Childbirth is hard work—there’s a reason it’s called labor—yet the midwife’s philosophy is to recognize it as a normal part of life, requiring assistance but not always medical intervention. To midwife is to be “with woman,” to serve by coming alongside, using knowledge and skill as a helper in what the body is meant to do. In this midwives have so much to teach us. Their practice may give life, preserve lineages, even whole nations.
We have the Hebrew midwives to thank for the life of Moses, and Moses to thank for the preservation of God’s people, who survived slavery in Egypt to become a nation and bring forth a Savior of the world. In what commentaries sometimes call the Bible’s first act of civil disobedience, we see in the midwives’ actions how defiance may be put to service, how coming alongside may prosper a nation.
In the first chapter of Exodus, the king of Egypt tells Shiphrah and Puah, two Hebrew midwives, to kill all the male sons born to Hebrew women while letting their daughters live. (It’s perhaps significant that the midwives are named while the king is not.) Shiphrah and Puah form a vanguard to protect the nation of Israel by the simple act of letting the Hebrew baby boys live. In doing their jobs, they launch a revolution.
‘Biblically understood, a just system of law always has in view human flourishing.’ — Russell Moore and other evangelical leaders
Christians throughout history have made it their business to carry on the work of rescue, nation-building, and transformation in the face of obstacles and opposition. Take just one example, refugees. The largest and most prominent U.S. refugee resettlement agencies have roots in churches and Jewish organizations because after World War II they raised funds on their own to care for Europe’s orphaned and homeless war victims.
Such compassion is one reason similar organizations have been at the forefront urging Congress to take action to resolve the status of dreamers, immigrants who entered the United States illegally as children. “The Bible does not give us a specific list of bills that should be passed in the Senate or the House. But the Bible does tell us who to care about,” said Russell Moore, president of the Southern Baptist Convention’s Ethics & Religious Liberty Commission.
When dozens of evangelical leaders, including Moore, signed a six-principle statement calling for “a timely solution” for dreamers, they began, “Biblically understood, a just system of law always has in view human flourishing.”

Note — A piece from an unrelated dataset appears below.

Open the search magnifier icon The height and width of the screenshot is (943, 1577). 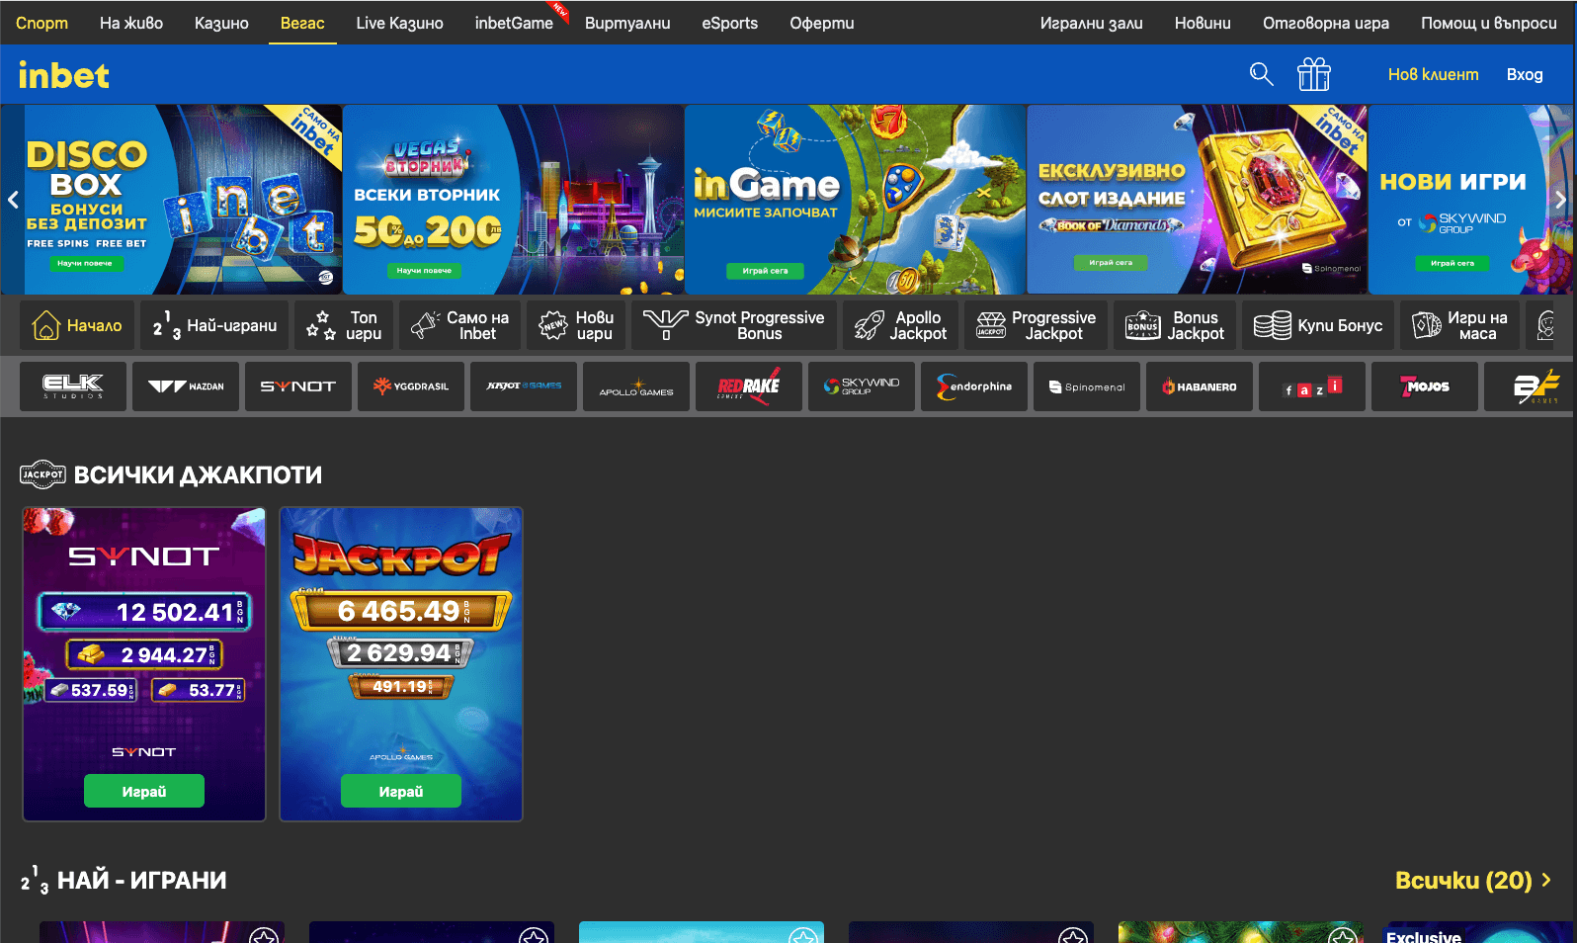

Human flourishing has been at the heart of the pro-life movement, of recent demands for accountability for workplace sex abuse, and further back in civil rights and abolitionist movements. Human flourishing gets lost in current protest movements like the Women’s March, and in a binary world of Fox versus CNN or Trump versus the Resistance.
When compromise is unthinkable, we are led to believe there are only two sides to any issue. A sound-bite culture turns a deaf ear to complexity. Yet most issues that are important are also complex, like immigration, not subject to zero-sum gamesmanship.
The Hebrew midwives give a pattern we see throughout Scripture, a pattern of perseverance in the face of an oppositional culture, of watching out for the vulnerable no matter the cost. They succeeded not by loudly defending their cause but by quietly getting to work (though they also did defend their cause). They were less about guarding their positions and more about defending the future.
I like what commentator David French wrote recently: “It’s not hard to be a Christian in the age of Trump. It’s really not. You applaud him when he does good things, critique him when he does bad things, and never, ever forsake your larger religious and cultural voice for the sake of secular political tribalism.”
And you get busy with the labors of life, the Hebrew midwives might add. It may be risky work, but if it’s life-giving and future-oriented, it’s what a body is meant to do.